Small optimization in 256 bit wide chunkset

It turns out Intel only parses the bottom 4 bits of the shuffle vector.
This makes it already a sufficient permutation vector and saves us a
small bit of latency.

diff --git a/arch/x86/chunkset_avx2.c b/arch/x86/chunkset_avx2.c
index 28deb34eac95f58f9cc18ce874fc64e3ce4a301b..7e3ffc2c63d24c7608ab2ca737c9256e0ffdf981 100644 (file)
--- a/arch/x86/chunkset_avx2.c
+++ b/arch/x86/chunkset_avx2.c
@@ -64,12 +64,8 @@ static inline chunk_t GET_CHUNK_MAG(uint8_t *buf, uint32_t *chunk_rem, uint32_t
         /* This simpler case still requires us to shuffle in 128 bit lanes, so we must apply a static offset after
          * broadcasting the first vector register to both halves.
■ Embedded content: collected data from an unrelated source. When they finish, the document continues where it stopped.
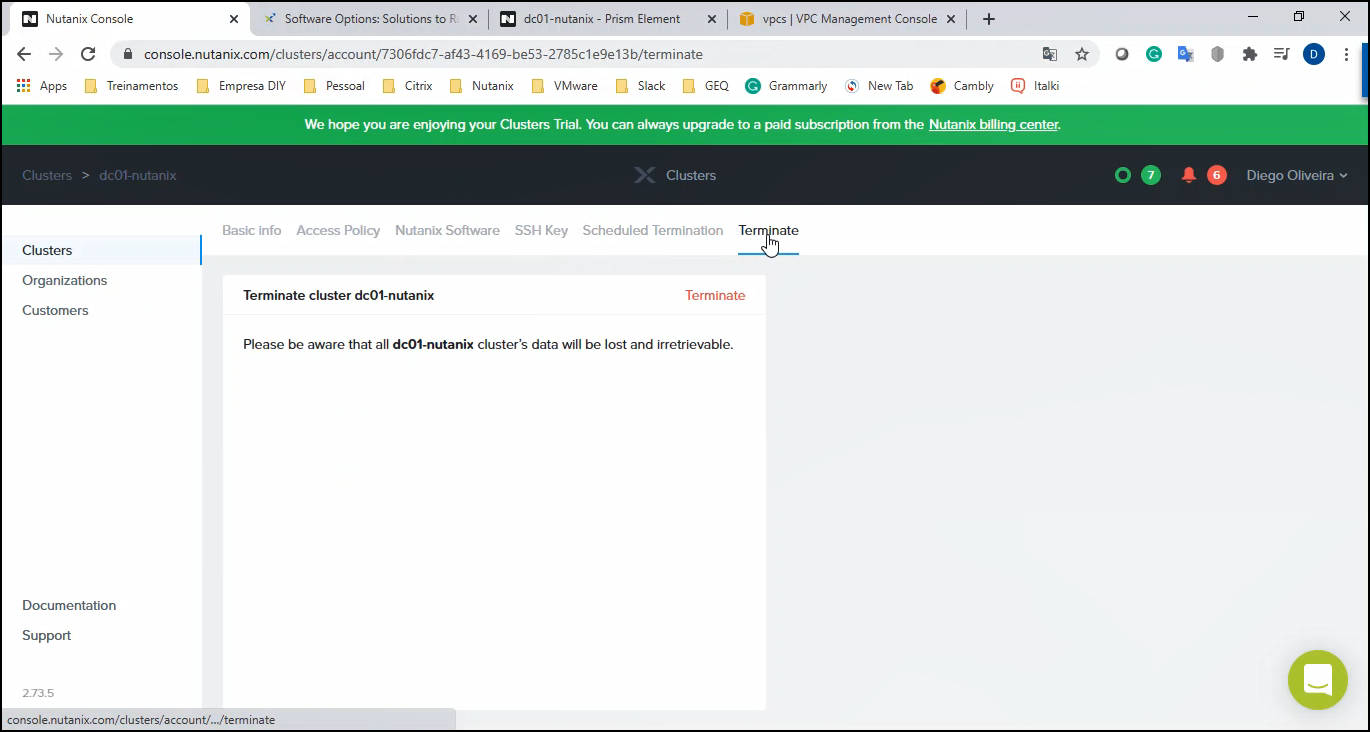Switch to the SSH Key tab
1370x732 pixels.
pyautogui.click(x=541, y=230)
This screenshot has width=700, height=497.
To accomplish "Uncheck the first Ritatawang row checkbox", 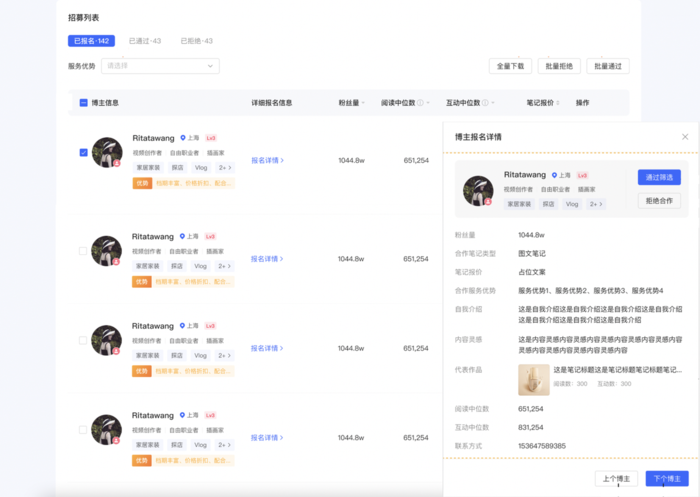I will 83,153.
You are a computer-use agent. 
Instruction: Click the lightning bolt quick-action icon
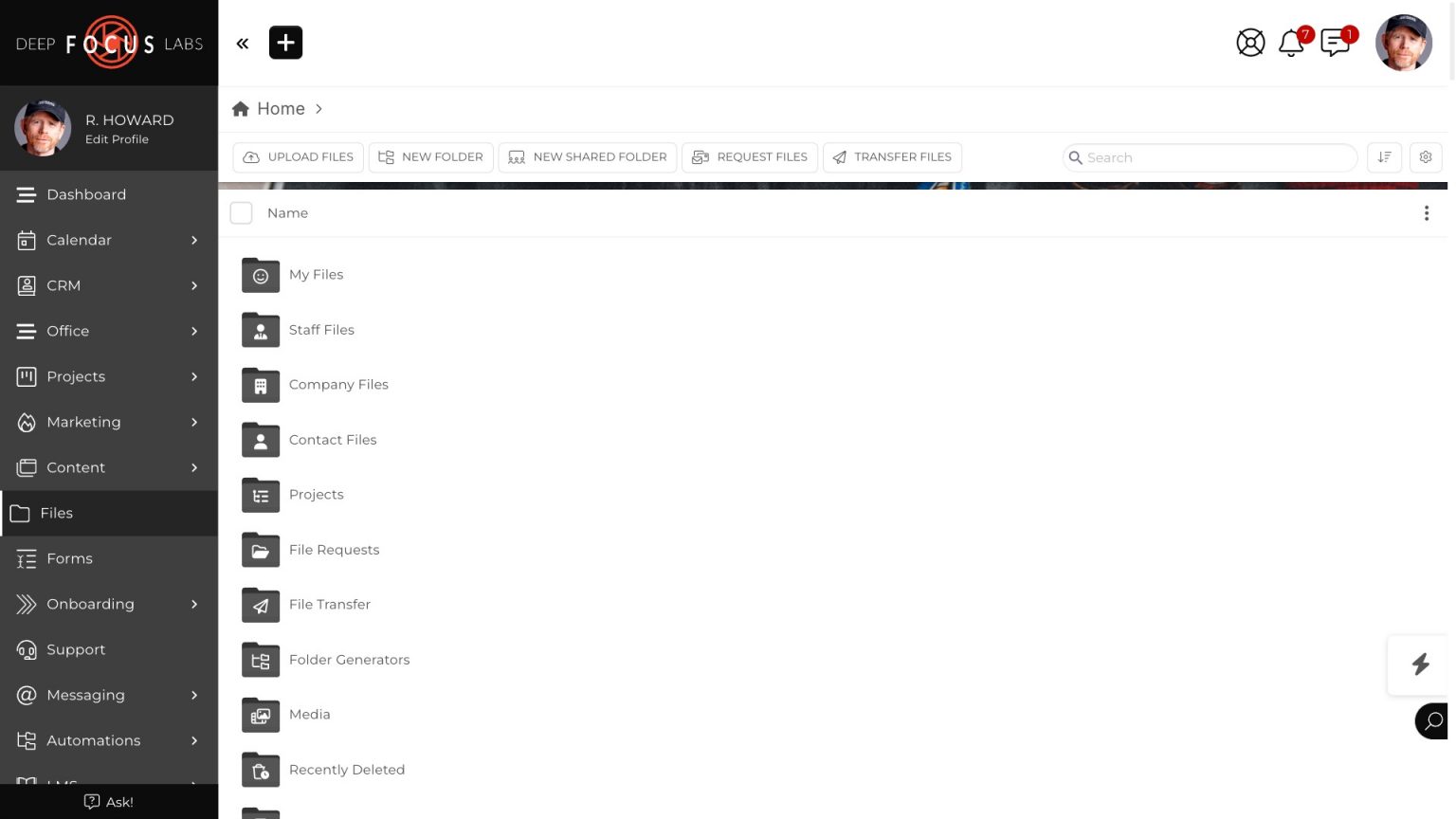click(x=1420, y=664)
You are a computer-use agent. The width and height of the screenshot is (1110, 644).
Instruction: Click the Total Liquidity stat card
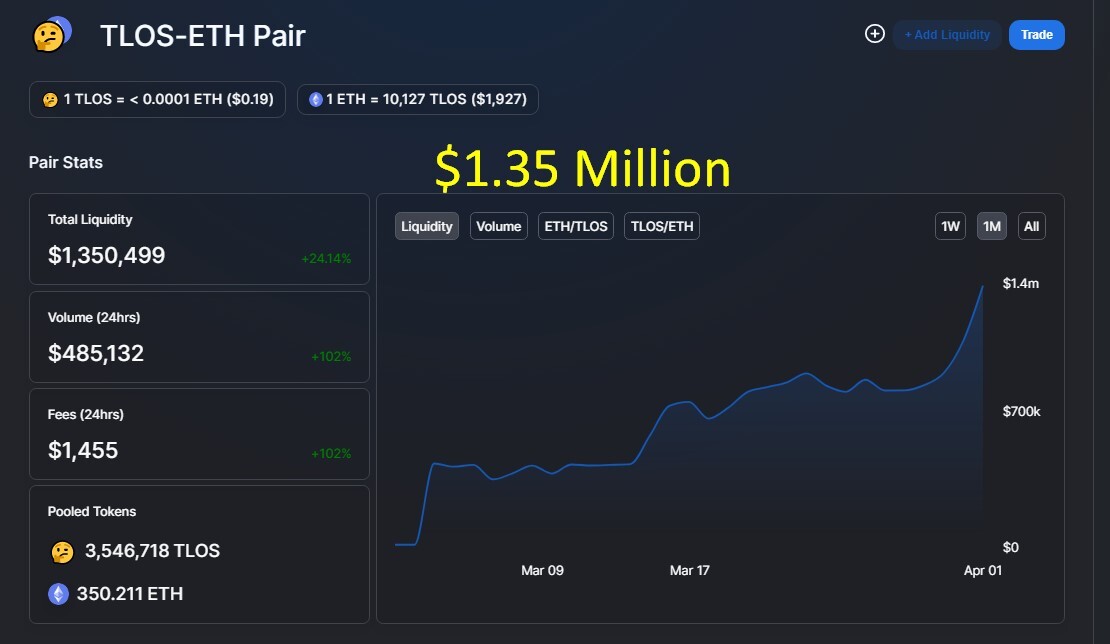coord(199,239)
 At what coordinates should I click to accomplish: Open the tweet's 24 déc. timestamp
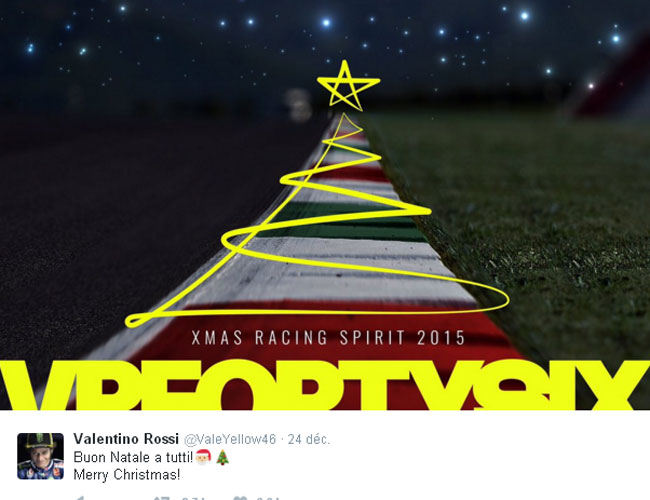pos(309,439)
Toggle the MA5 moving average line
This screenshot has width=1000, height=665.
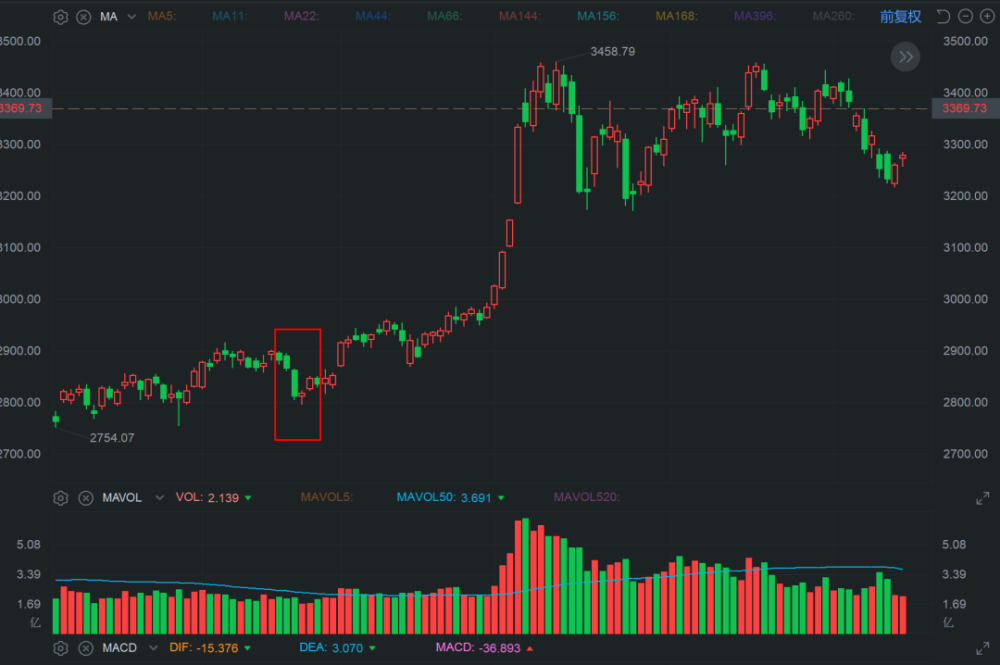pyautogui.click(x=161, y=17)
This is _marginally_ faster than doing two separate
          * shuffles and combining the halves later */
-        const __m256i permute_xform =
-            _mm256_setr_epi8(0, 0, 0, 0, 0, 0, 0, 0, 0, 0, 0, 0, 0, 0, 0, 0,
-                             16, 16, 16, 16, 16, 16, 16, 16, 16, 16, 16, 16, 16, 16, 16, 16);
         __m256i perm_vec = _mm256_load_si256((__m256i*)(permute_table+lut_rem.idx));
         __m128i ret_vec0 = _mm_loadu_si128((__m128i*)buf);
-        perm_vec = _mm256_add_epi8(perm_vec, permute_xform);
         ret_vec = _mm256_inserti128_si256(_mm256_castsi128_si256(ret_vec0), ret_vec0, 1);
         ret_vec = _mm256_shuffle_epi8(ret_vec, perm_vec);
     }  else {

diff --git a/arch/x86/chunkset_avx512.c b/arch/x86/chunkset_avx512.c
index fc27a45a3e8febc95ed13a1ecd87d29a038537d3..3c46b4bfb6a59ab5402a288ac7d7239a52772b1d 100644 (file)
--- a/arch/x86/chunkset_avx512.c
+++ b/arch/x86/chunkset_avx512.c
@@ -111,13 +111,9 @@ static inline chunk_t GET_CHUNK_MAG(uint8_t *buf, uint32_t *chunk_rem, uint32_t
      * loads to avoid an out of bounds read on the heap */
 
     if (dist < 16) {
-        const __m256i permute_xform =
-            _mm256_setr_epi8(0, 0, 0, 0, 0, 0, 0, 0, 0, 0, 0, 0, 0, 0, 0, 0,
-                             16, 16, 16, 16, 16, 16, 16, 16, 16, 16, 16, 16, 16, 16, 16, 16);
         __m256i perm_vec = _mm256_load_si256((__m256i*)(permute_table+lut_rem.idx));
         halfmask_t load_mask = gen_half_mask(dist);
         __m128i ret_vec0 = _mm_maskz_loadu_epi8(load_mask, buf);
-        perm_vec = _mm256_add_epi8(perm_vec, permute_xform);
         ret_vec = _mm256_inserti128_si256(_mm256_castsi128_si256(ret_vec0), ret_vec0, 1);
         ret_vec = _mm256_shuffle_epi8(ret_vec, perm_vec);
     }  else {